TASK ITEM: Determine how many lines in the following listing include "computer". Respond with that number only.

PROVIDED RECORDS:
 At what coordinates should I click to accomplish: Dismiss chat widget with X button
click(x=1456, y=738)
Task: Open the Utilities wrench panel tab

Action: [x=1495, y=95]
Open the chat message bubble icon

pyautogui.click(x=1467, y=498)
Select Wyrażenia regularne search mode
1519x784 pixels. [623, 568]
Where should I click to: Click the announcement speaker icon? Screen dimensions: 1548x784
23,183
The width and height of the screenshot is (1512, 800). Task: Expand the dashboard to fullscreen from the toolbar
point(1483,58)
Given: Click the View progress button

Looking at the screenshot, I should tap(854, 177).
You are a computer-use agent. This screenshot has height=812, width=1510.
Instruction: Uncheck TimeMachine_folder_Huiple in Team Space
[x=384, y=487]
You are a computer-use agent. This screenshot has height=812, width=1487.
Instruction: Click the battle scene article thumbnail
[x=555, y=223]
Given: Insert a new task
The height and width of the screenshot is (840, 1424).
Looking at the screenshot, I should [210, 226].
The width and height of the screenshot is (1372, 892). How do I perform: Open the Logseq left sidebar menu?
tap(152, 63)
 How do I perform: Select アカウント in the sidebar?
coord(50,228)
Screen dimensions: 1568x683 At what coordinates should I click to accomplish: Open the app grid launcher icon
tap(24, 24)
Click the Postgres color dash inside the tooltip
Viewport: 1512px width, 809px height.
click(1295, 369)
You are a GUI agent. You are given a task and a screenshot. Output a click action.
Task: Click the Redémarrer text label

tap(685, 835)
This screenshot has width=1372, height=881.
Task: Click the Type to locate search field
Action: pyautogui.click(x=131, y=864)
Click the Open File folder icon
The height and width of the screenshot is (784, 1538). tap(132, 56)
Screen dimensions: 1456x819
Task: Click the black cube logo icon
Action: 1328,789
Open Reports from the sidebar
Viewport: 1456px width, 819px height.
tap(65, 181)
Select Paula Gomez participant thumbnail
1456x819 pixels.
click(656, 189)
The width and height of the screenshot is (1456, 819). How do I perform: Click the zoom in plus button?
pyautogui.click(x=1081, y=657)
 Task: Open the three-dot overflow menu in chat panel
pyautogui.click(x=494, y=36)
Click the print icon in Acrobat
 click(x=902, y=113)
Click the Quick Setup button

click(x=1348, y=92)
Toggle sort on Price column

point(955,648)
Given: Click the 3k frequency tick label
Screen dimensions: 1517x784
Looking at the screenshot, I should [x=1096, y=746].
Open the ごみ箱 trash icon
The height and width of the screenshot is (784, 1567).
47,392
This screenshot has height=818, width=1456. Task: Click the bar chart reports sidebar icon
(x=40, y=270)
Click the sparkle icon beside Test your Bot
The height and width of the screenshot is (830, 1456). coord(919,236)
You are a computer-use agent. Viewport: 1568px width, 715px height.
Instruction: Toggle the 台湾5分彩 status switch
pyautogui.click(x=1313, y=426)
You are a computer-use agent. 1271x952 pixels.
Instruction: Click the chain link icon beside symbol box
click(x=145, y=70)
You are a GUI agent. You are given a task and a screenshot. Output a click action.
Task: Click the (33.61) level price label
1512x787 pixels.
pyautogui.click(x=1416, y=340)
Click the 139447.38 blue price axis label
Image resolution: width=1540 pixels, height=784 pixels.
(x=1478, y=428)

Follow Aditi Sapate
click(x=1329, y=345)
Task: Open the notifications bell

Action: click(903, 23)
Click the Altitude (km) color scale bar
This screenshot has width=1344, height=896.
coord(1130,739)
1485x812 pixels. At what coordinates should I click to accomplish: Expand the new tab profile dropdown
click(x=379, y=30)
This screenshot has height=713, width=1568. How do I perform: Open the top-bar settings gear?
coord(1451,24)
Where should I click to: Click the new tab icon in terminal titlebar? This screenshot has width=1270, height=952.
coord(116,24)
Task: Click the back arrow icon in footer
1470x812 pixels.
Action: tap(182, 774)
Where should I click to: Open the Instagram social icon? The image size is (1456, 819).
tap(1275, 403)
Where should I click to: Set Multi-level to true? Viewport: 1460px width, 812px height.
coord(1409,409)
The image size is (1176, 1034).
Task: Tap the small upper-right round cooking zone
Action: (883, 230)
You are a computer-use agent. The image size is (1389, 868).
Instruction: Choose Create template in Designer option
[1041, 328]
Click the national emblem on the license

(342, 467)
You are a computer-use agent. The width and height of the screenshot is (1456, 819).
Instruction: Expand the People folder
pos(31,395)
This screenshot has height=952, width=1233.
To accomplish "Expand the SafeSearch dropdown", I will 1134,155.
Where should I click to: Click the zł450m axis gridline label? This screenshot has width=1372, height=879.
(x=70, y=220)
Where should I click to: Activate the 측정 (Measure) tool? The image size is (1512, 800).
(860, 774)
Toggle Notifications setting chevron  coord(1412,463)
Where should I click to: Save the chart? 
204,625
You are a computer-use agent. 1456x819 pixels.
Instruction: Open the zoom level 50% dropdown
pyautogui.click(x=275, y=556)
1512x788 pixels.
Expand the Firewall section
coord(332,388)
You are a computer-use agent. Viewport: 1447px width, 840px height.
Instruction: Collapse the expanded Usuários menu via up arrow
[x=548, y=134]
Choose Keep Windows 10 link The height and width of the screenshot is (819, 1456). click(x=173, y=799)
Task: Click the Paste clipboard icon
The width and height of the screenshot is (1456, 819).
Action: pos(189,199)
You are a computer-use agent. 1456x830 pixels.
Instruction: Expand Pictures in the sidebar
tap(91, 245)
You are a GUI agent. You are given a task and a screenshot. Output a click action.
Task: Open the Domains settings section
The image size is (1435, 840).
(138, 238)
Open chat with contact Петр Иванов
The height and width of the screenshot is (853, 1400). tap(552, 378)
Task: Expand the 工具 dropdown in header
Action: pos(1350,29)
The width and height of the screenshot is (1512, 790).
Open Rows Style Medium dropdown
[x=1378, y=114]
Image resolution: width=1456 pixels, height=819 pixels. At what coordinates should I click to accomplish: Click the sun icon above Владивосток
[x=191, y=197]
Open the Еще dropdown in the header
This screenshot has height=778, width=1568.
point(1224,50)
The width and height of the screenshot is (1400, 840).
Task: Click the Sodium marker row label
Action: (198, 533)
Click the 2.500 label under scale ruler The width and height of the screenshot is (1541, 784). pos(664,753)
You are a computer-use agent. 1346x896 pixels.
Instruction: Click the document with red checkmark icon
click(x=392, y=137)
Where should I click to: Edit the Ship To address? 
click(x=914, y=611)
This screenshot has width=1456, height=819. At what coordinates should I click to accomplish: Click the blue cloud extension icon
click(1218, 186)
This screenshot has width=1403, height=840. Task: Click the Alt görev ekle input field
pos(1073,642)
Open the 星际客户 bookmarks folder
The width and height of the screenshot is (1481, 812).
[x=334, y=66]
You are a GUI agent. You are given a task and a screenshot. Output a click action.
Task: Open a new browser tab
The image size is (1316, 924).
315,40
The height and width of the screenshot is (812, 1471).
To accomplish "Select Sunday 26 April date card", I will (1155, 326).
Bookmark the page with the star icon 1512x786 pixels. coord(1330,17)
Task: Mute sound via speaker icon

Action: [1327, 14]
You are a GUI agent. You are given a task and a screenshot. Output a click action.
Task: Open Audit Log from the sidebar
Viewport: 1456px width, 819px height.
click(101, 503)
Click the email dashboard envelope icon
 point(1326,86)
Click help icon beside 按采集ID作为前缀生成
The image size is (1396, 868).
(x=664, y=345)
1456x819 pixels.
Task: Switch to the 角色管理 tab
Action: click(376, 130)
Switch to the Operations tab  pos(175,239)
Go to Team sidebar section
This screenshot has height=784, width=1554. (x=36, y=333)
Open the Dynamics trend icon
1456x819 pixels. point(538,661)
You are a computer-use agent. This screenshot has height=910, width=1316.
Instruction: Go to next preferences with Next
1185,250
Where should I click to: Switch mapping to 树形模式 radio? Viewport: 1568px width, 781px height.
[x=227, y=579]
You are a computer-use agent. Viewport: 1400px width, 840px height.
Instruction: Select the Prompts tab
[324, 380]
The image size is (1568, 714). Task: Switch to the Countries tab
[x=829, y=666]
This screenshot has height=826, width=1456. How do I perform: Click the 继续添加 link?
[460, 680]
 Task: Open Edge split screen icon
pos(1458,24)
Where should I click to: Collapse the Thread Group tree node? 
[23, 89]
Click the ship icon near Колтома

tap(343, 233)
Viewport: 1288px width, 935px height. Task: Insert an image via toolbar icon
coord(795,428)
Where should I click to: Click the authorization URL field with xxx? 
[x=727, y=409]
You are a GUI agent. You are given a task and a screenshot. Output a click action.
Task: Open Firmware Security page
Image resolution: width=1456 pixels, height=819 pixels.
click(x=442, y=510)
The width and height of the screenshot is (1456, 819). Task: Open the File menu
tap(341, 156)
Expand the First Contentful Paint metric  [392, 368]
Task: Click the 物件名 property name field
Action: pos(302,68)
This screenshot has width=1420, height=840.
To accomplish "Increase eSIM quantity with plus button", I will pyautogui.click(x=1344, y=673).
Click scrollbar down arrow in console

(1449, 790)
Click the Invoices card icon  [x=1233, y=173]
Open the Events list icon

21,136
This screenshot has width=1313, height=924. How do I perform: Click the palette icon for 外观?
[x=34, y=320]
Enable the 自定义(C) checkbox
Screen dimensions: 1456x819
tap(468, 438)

EXERCISE OUTPUT: 12